Where the entries below show "Given: Click the Documents task name link", begin there and print that line and all following lines exactly, through the last, omitting pictures.

* [Stored items from a collection]:
--------------------------------
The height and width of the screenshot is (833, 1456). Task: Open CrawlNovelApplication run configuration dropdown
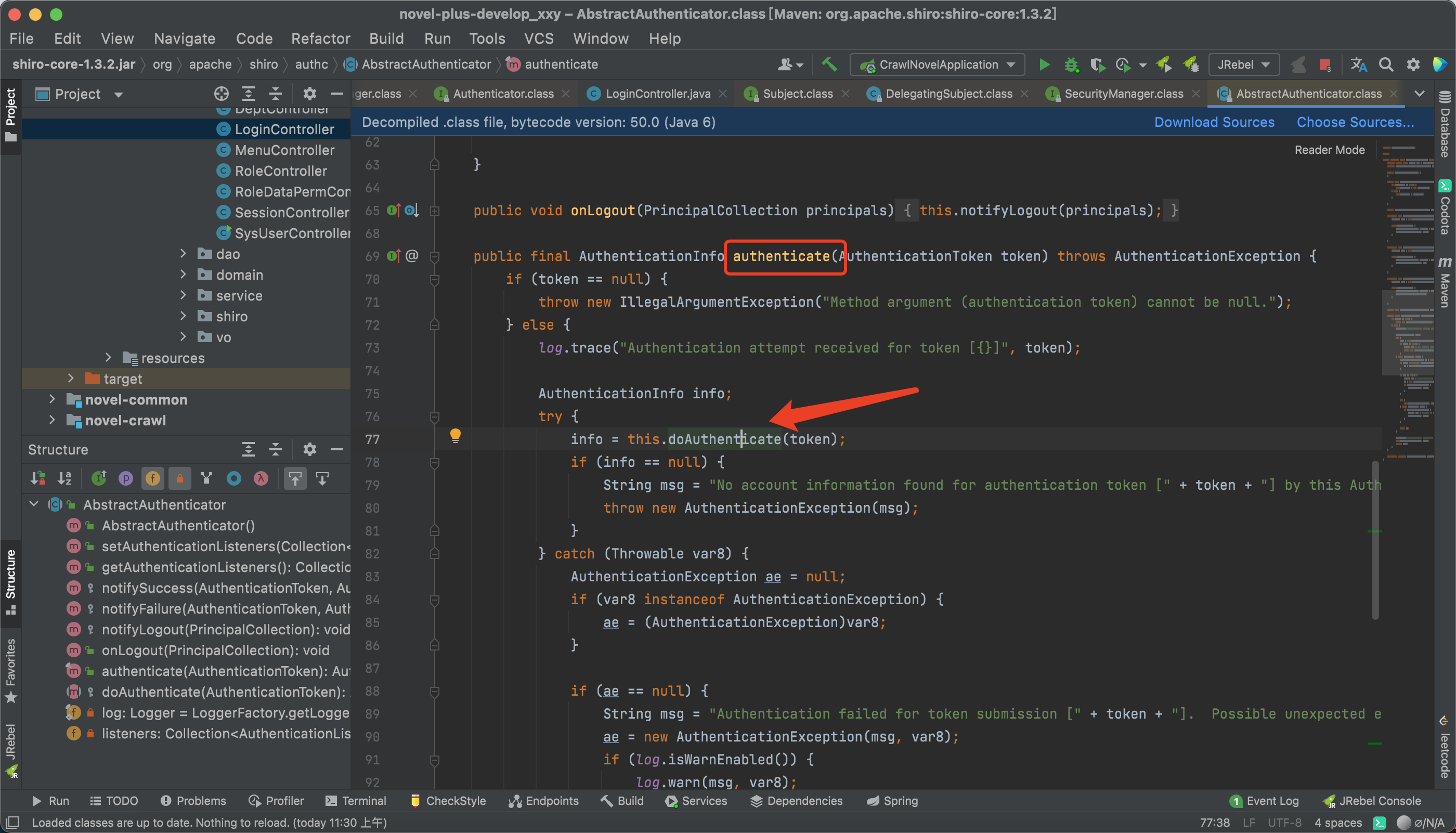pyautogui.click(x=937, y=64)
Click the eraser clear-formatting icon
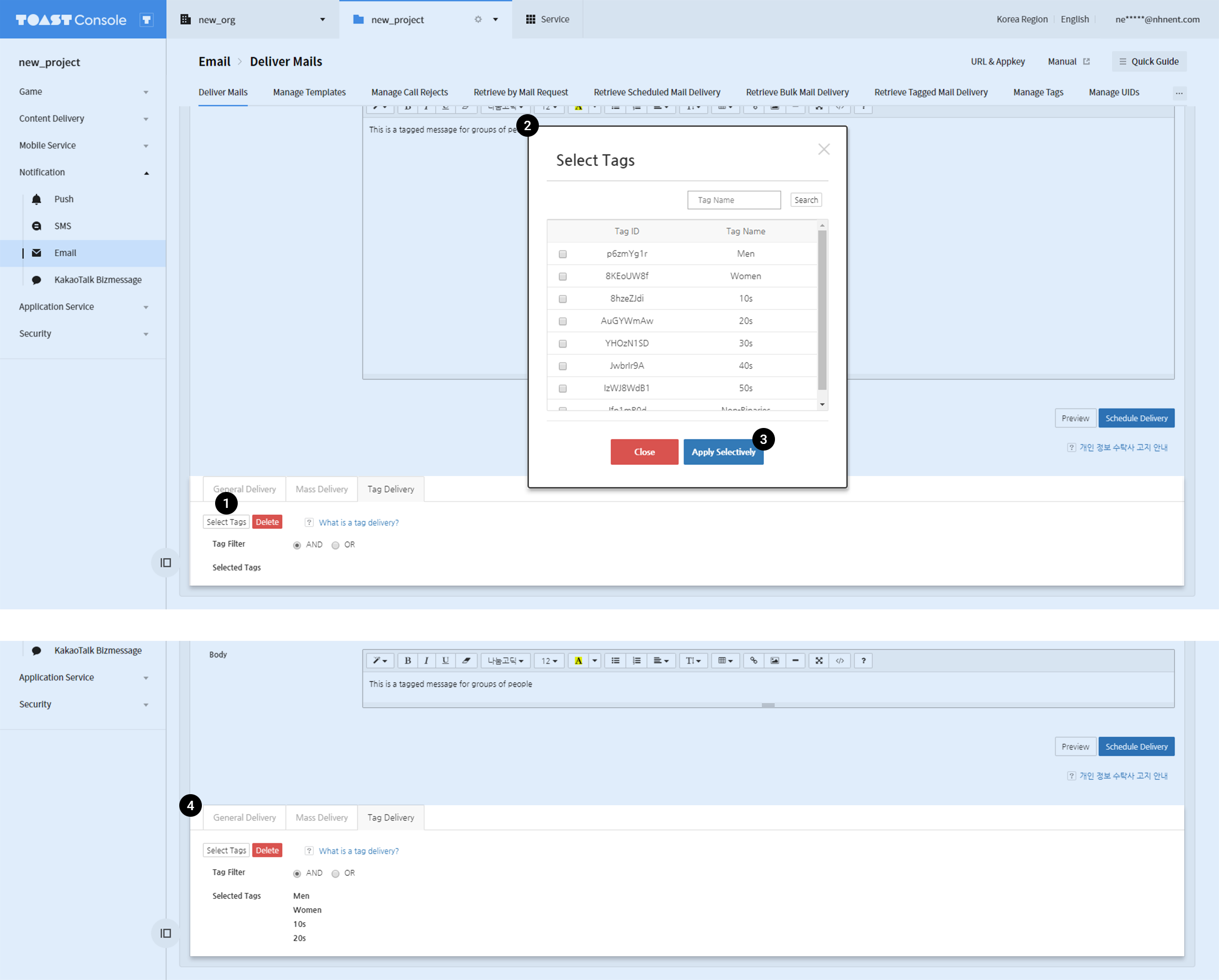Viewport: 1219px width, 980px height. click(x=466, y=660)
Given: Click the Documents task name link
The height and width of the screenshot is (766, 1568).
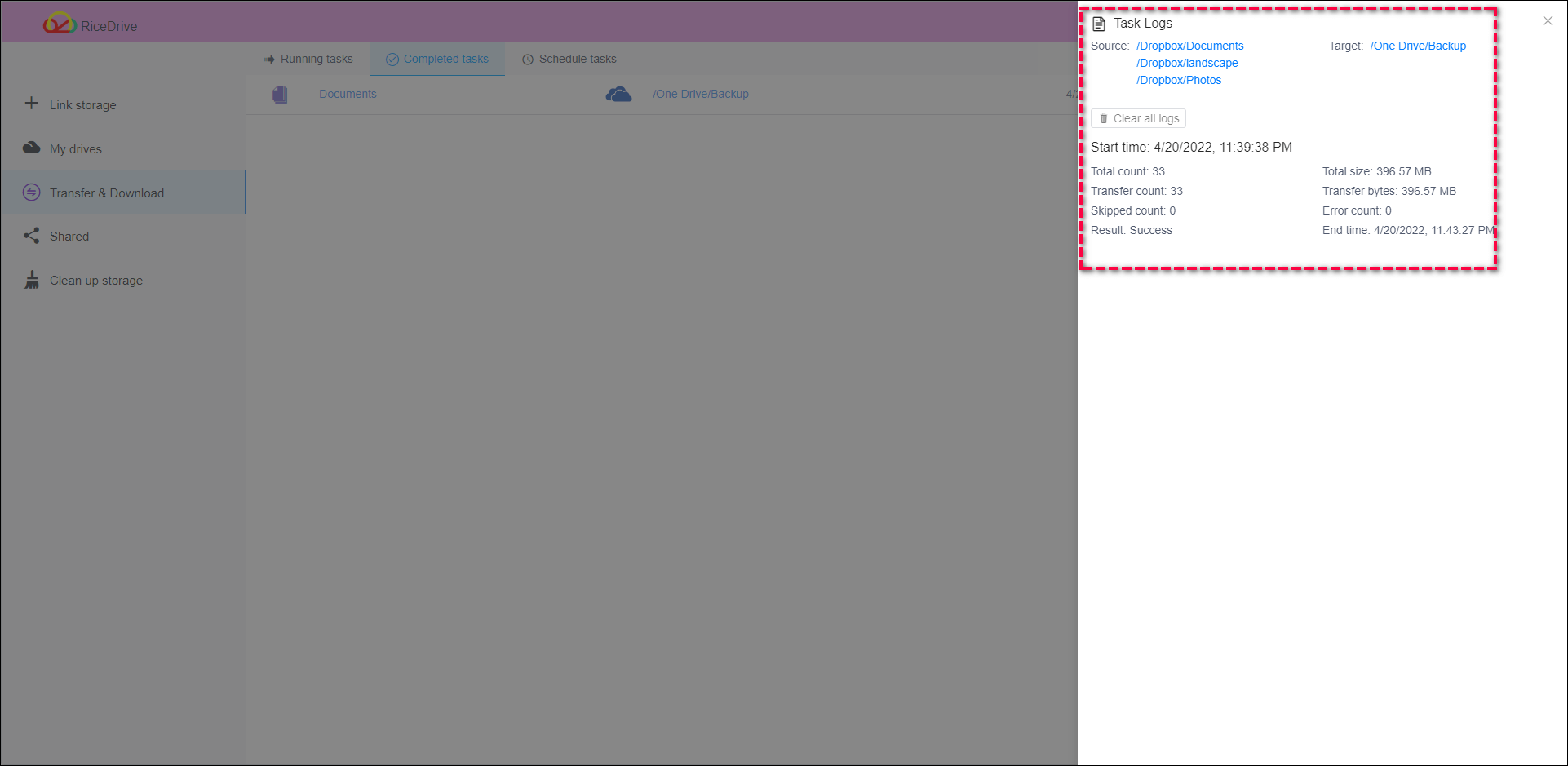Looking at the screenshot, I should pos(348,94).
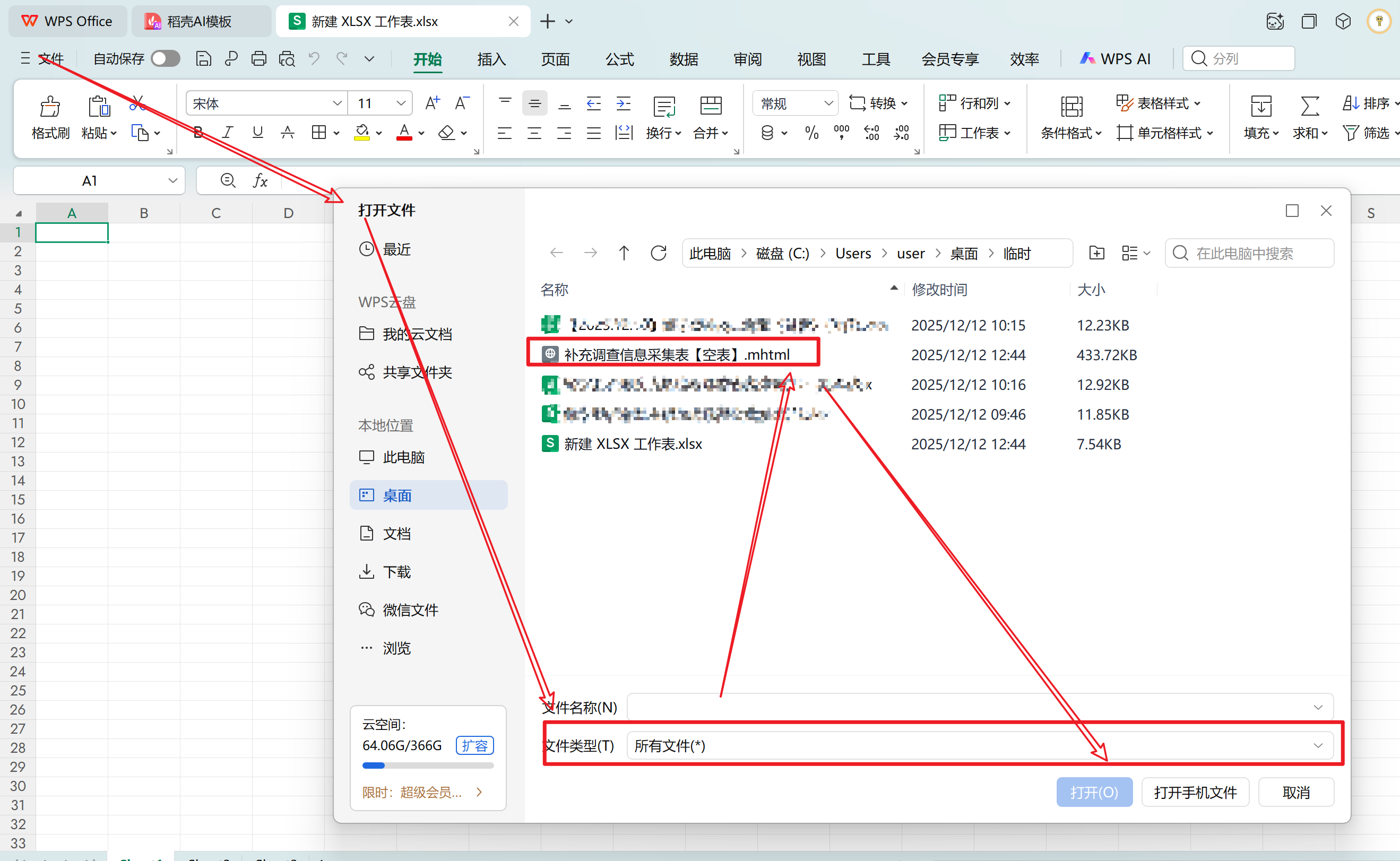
--------------------------------
* [Task response]:
Given: Click the Documents task name link
The height and width of the screenshot is (766, 1568).
Looking at the screenshot, I should pos(348,94).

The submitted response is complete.